Siapapun, dimanapun, kapanpun, dalam tataran apapun, di hari-hari belakangan ini rasanya hampir tak ada dimensi yang luput dari pembicaraan soal politik. Tentang memilih apa, siapa, mengapa. Juga tentang jangan memilih apa, siapa, mengapa. Mulai dari tukang jengkol di pasar cibogo, sampai dengan para profesor di rektorat sana…topik pembicaraannya sama.

Dan yang baru saya hayati di pesta demokrasi tahun ini adalah, tahun ini…entah mengapa saya baru ngeuh bahwa soal memilih apa, siapa dan mengapa vs jangan memilih apa, siapa dan mengapa ini….membuat banyak orang “menelanjangi dirinya”. Maksudnya bukan dalam artian negatif sih….cuman kalau saya mengilustrasikan, banyak orang-orang yang selama ini “invisible”, keluar dari “tempat persembunyiannya”, secara nyata menampilkan dirinya siapa. Nah, “siapa”nya ini amat beragam. Dari sudut pandang keagamaan, kesukuan, kebudayaan, ideologi…intinya, VALUE kehidupan seseorang…itu terlihat jelas..terang benderang dalam situasi ini. Banyak orang yang merasa kini mereka harus membuka “bungkus-bungkus peran sosial” mereka ini dan mengargumenkan bahwa mereka adalah yang paling benar.

Ternyata, perbincangan tentang  memilih apa, siapa dan mengapa itu alasannya….mulai dari hal yaang amat praktiiiiiiis sampai hal yang amat filosofis. Mulai dari hal yang besaaaaaaar…sampai hal super-mikro. Mulai dari pertimbangan peristiwa jaman duluuuuuuuuu sampai dengan mempertimbangkan masa depan, bahkan masa depannya lagi, yaitu akhirat yang abadi.  Saya yang “lugu” ini terkaget-kaget ketika mengetahui bahwa hal teknis memilih-atau golput, itu alasannya bisa seribu satu. Yang memilih misalnya. Apakah alasan mereka-mereka sama? tidak…..yang memilih satu partai, yang memilih seorang caleg, yang nanti memilih seorang presiden, apakah mereka memiliki latar belakang pemikiran yang sama? TIDAK. Demikian juga dengan tak memilih. Saya terheran-heran begitu kompleks, dalam, makro, buesarrrrr, dan “mengakar”nya alasan-alasan yang mendasari perilaku mencoblos atau tidak ini.

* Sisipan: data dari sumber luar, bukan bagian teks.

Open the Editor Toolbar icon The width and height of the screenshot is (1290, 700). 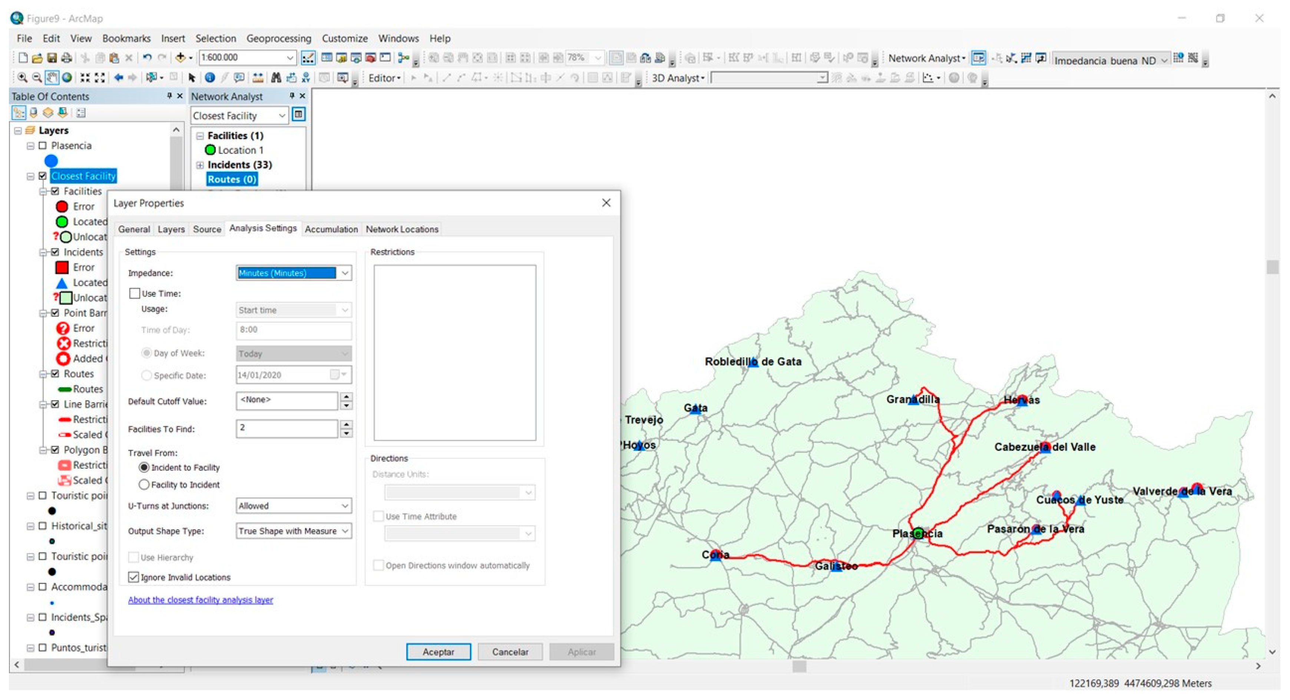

Namanya juga obral-obrol…..seringkali obrolan-obrolan yang saya cermati, meskipun diawali dengan pertanyaan yang sama; milih apa dan siapa….namun pas bab “mengapa” …itu ternyata amat mendalam dan amat meluas. Beyond imagination lah….

Lalu, apa kaitan isi tulisan ini dengan judulnya? perbincangan di bulan, minggu, dan hari-hari terakhir mengenai “mengapa” memilih “apa” dan “siapa” ini membuat begitu banyak informasi dan argumentasi berseliweran dengan liar. Beberapa diantara informasi itu, seperti ombak besar yang menabrak karang. Karangnya itu saya hehe….Pembicaraan mengenai “memilih apa, siapa dan mengapa” ini beberapa diantaranya berhasil membuat saya menjadi berpikir ulang mengenai hal-hal yang paling mendasar dalam hidup saya. Yaitu KESELAMATAN.

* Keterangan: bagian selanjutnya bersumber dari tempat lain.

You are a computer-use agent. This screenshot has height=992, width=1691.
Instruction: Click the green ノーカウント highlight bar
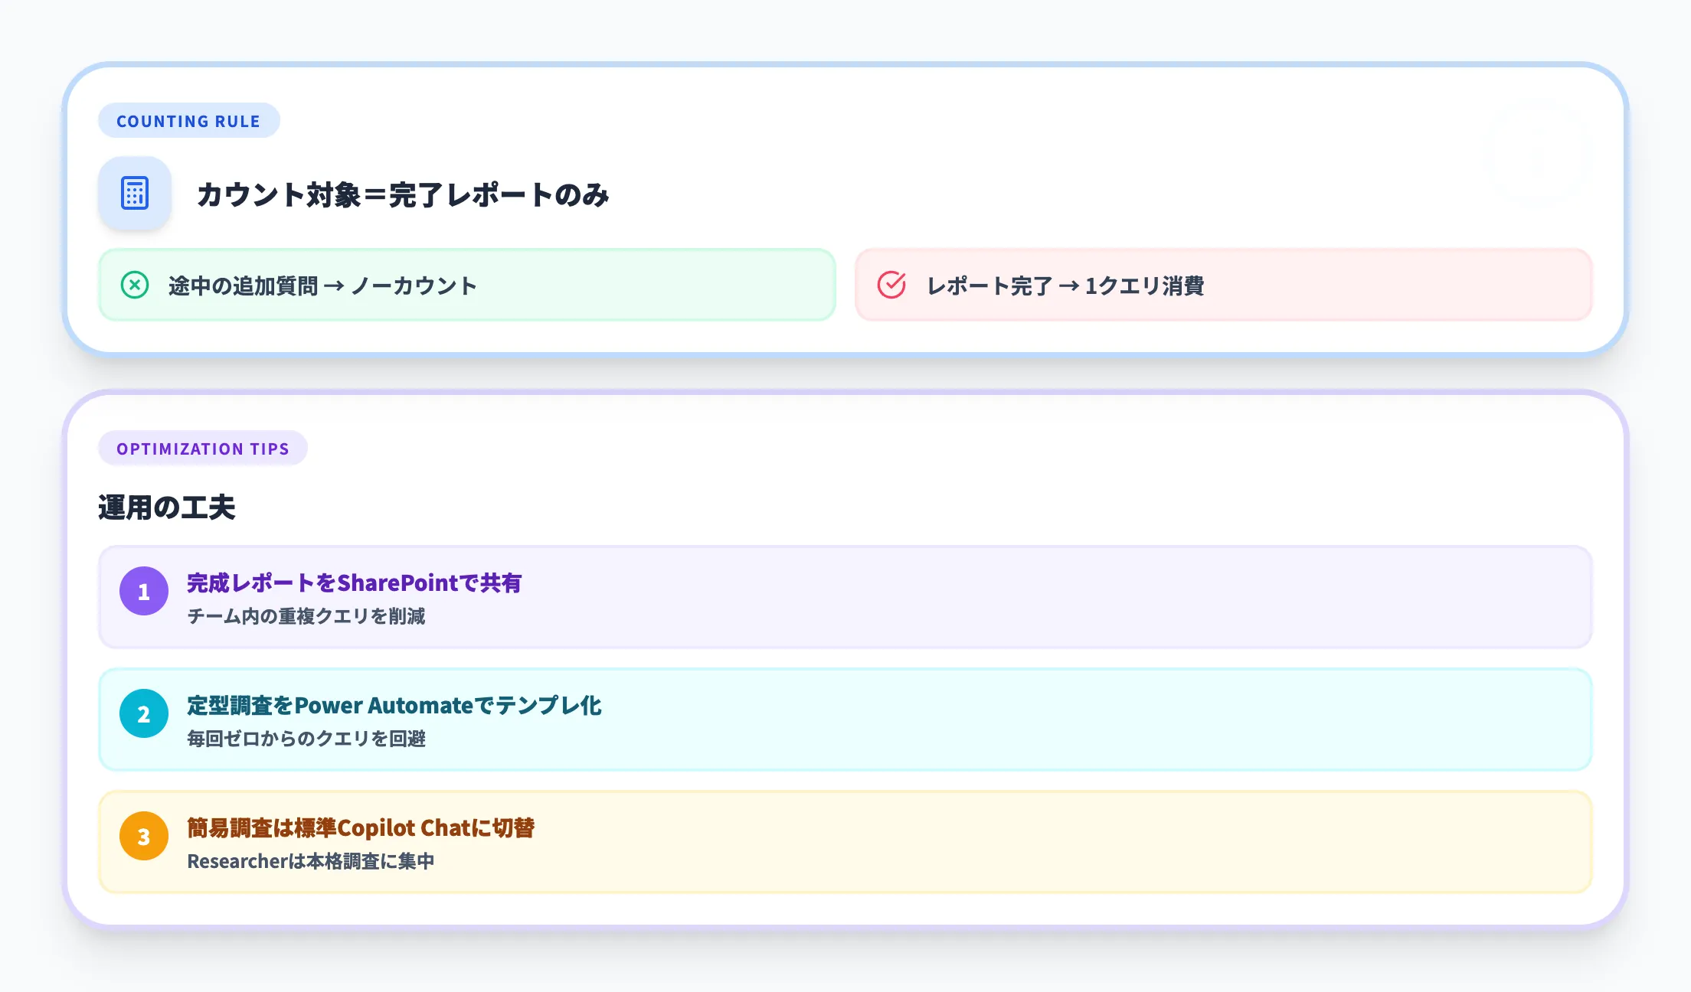(466, 285)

Nah, ini dia kaitannya…..Ada masa-masa di mana saya begitu meresahkan satu hal. Kematian. Pasti semua orang juga ya….Tapi ada saat dimana perasaan ini benar-benar teraduk-aduk memikirkan dan menghayati hal yang tak mungkin kita hindari ini. Dan membayangkan kita akan menghadapi satu kejadian  yang tak kita bisa prediksikan waktu, cara dan tempatnya …yang bisa saja datang di bulan, minggu, hari, jam atau menit yang tak kita tahu berapa lama lagi dari sekarang, buat saya begitu meresahkan.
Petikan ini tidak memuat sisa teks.